### Texto seleccionado
#####

Mujeres con la cara tatuada: la dolorosa tradición en Myanmar que acabó prohibiéndose
En la ciudad de Mindat, localizada en el oeste de Myanmar, antigua Birmania, vive Yaw Shen, una mujer prehistórica de casi un siglo de vida y lóbulos dilatados que le llegan a la altura de los hombros. Sus orejas llevan años cediendo al peso de unos aretes descomunales, confeccionados en madera y terminados con cuentitas de colores. La anciana aparece por la puerta de su casa y empuña una especie de cilindro leñoso. Procede a sentarse en un taburete minúsculo, acorde con el escaso tamaño de su frágil anatomía. Entonces, encaja uno de los extremos del artilugio en su orificio nasal, el izquierdo. Coge una bocanada de aire profunda y lo redirige al interior de la caña a través de la nariz mientras sus dedos se alternan livianos sobre una serie de huecos perforados en el borde inferior. La flauta deja salir una musiquilla apacible y dulce con sabor a reminiscencia.

#####

### Consigna
Enumera todos los nombres de lugares que aparecen en el texto seleccionado.

### Datos mostrados

#####

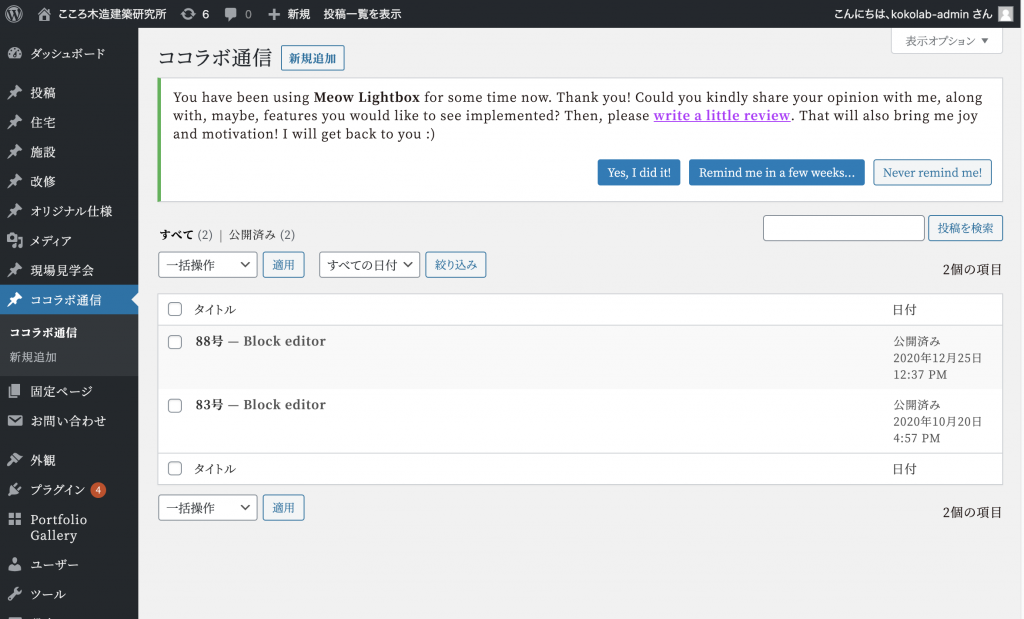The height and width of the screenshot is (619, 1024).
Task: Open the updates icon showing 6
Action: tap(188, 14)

#####

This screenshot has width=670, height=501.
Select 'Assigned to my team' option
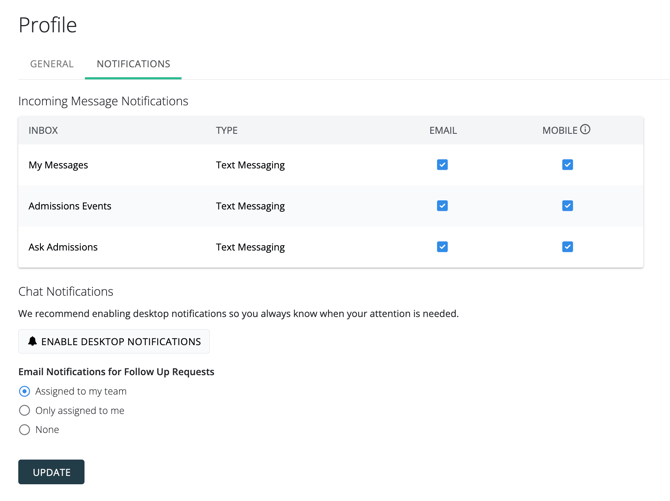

#####

### Solución
Mindat, Myanmar y Birmania.